CGHE has been working with partner African militaries to develop each of these essential courses and to identify their medical training needs and gaps in their capabilities. They found that several of the APRRP countries already participate in UN Peacekeeping Operations, including Uganda, Rwanda, and Senegal. However, some do not have the ability to rapidly deploy in an emerging crisis. Through these courses, the goal is to provide them with the skills they need to respond to a crisis within 60 days when called upon, a daunting time-frame considering the set-up and supply of a field hospital in potentially austere conditions.
In developing the APRRP courses, CGHE has drawn on expertise from across USU’s faculty and military members.
“We find the most qualified practitioners and educators to help develop each curriculum and to also serve as instructors,” said Beadling, who is also an associate professor in Military and Emergency Medicine at USU. For instance, the trauma nursing course was led by Dr. Susan Sheehy, professor in USU’s GSN and associate professor in the Department of Military and Emergency Medicine. She is known nationally and internationally for her work in emergency and trauma care. The course was also developed with the expertise of GSN faculty member Navy Cmdr. Kenneth Wofford, former GSN faculty member and retired Army Col. Paul Lewis.
“This is so exciting -- to provide our Rwandan nurse colleagues with these resources,” Sheehy said. “Trauma nursing skills are very important for adequate crisis response. We also incorporated a ‘train-the-train’ component to allow the Rwandan Defense Force to institutionalize and sustain these courses.”
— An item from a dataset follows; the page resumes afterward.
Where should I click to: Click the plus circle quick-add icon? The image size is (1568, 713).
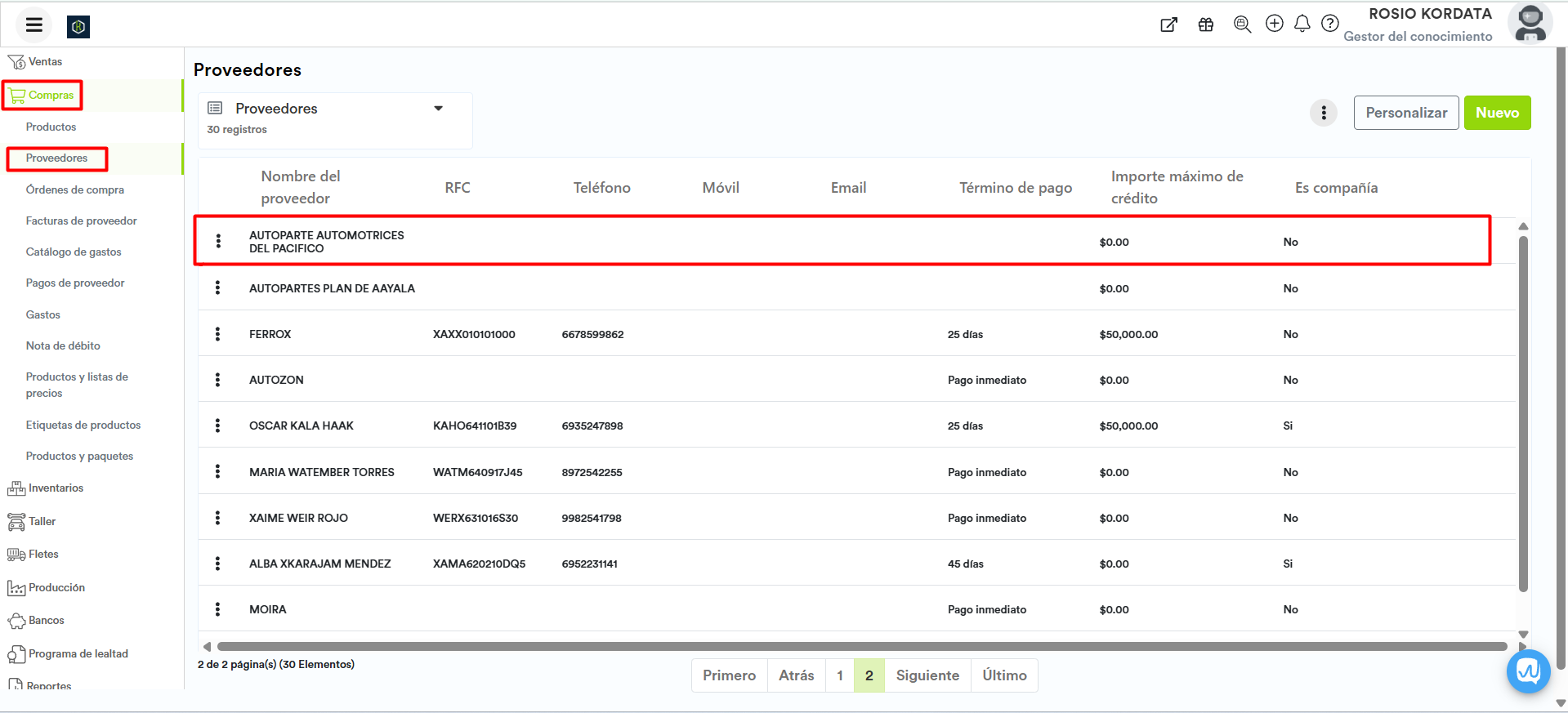coord(1274,24)
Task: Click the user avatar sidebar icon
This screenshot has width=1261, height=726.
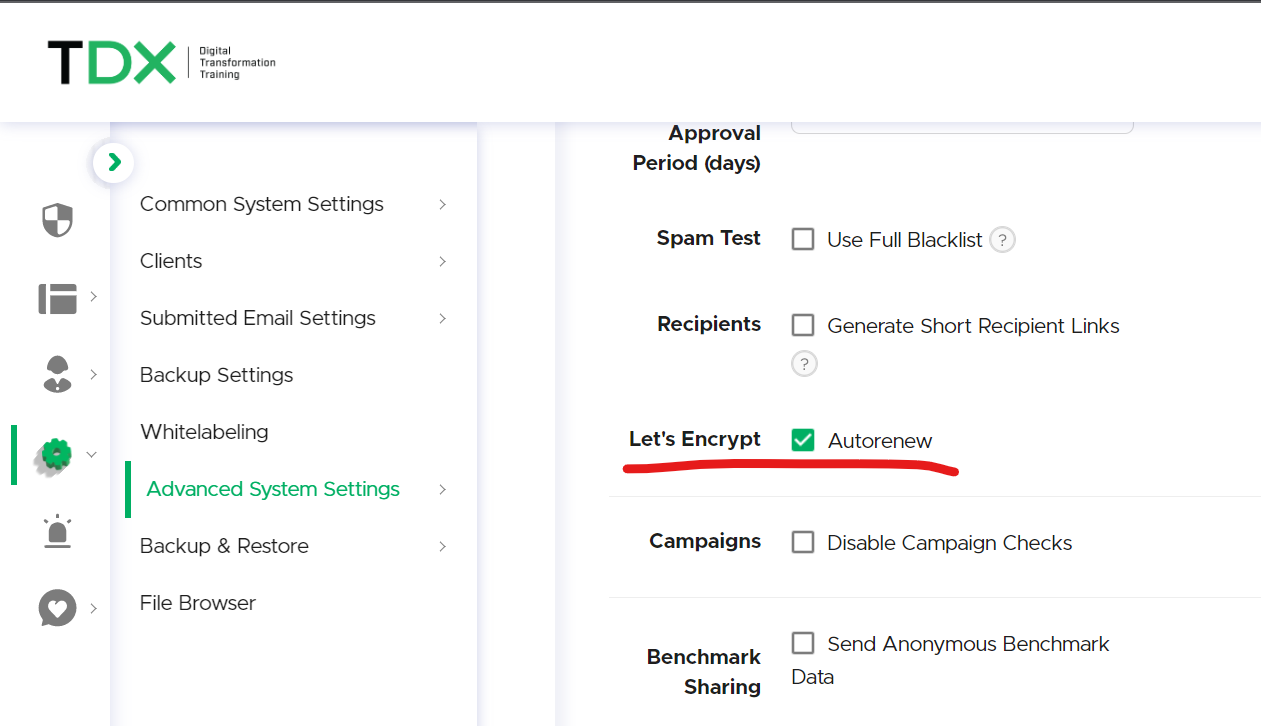Action: pos(57,374)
Capt. Melissa Boetig, a student in USU’s Graduate School of Nursing, conducts a triage table-top exercise in Rwanda. (Image credit: courtesy of Dr. Susan Sheehy) |
“In addition to enhancing and sustaining rapid deployment medical capabilities with the African nations, APRRP provides us with the opportunity to strengthen these relationships through sustained engagements with partners of strategic security importance,” Beadling added. “By having USU lead these efforts to build sustainable medical capacity, we also have an opportunity to demonstrate and examine presumed ‘best practices’ for designing, planning, executing, and evaluating global health engagements.”
Over the next year, CGHE hopes to implement additional courses in APRRP partner nations, covering a number of other topics such as internal medicine, critical care, ultrasound, medical equipment maintenance, and medical logistics.